Bu arada Kraliyet ailesinde her ne kadar son zamanlarda artık bu anlayış terk edilmiş olsa da erkek bebek takıntısı vardı. Gelelim bu konuda anlatılan tüyler ürpertici olaylara.
Eskiden dış etkenlerin hamilelik sırasında çocuğun cinsiyetine etkisi olduğuna inanılırdı. 15. yüzyılda, 7. Henry'nin annesi Margaret Beaufort'un bu sebepten ötürü hamileliği boyunca bir odaya kapatıldığı ve içeri ışık girmemesi için anahtar deliğinin bile kapatıldığı yazar tarih kitaplarında. Işığın ve ısının kız çocuk getirdiğine inanılan dönemlerde kraliçe bile olsanız bu kurallardan kaçamıyordunuz.

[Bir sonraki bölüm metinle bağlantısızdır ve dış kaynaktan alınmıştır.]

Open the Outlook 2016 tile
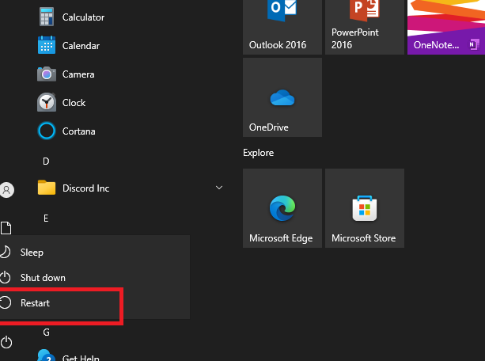This screenshot has width=485, height=361. point(282,26)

Peki doğum sırasında neler oluyor? Geçmişten başlayarak anlatalım: Sonuçta geleceğin kralı doğabilir o yüzden herkes merak etmekte haklı diyebilirsiniz ama ebelerin, doktorların, yardımcı kadınların ve bazı saray görevlilerinin doğum sırasında orada olmalarının sebebi ölü doğabilecek bir bebeğin başkasıyla değiştirilerek hanedanın tehlikeye atılmasını önlemek olduğunu söylememize izin verin. Bu âdetin zirve yaptığı yıllar Katolik Kral 2. James'in dönemine denk gelir. James'in oğlu Edward Francis doğana kadar bütün çocukları ölü doğar ve bu durum bir Katolik olan kralı Protestan çevrelerde küçük düşürür. James de doğum odasına 40'tan fazla gözlemciyi alarak kendisinin ve eşinin sağlıklı birer Katolik olduklarını kanıtlamak istemiştir.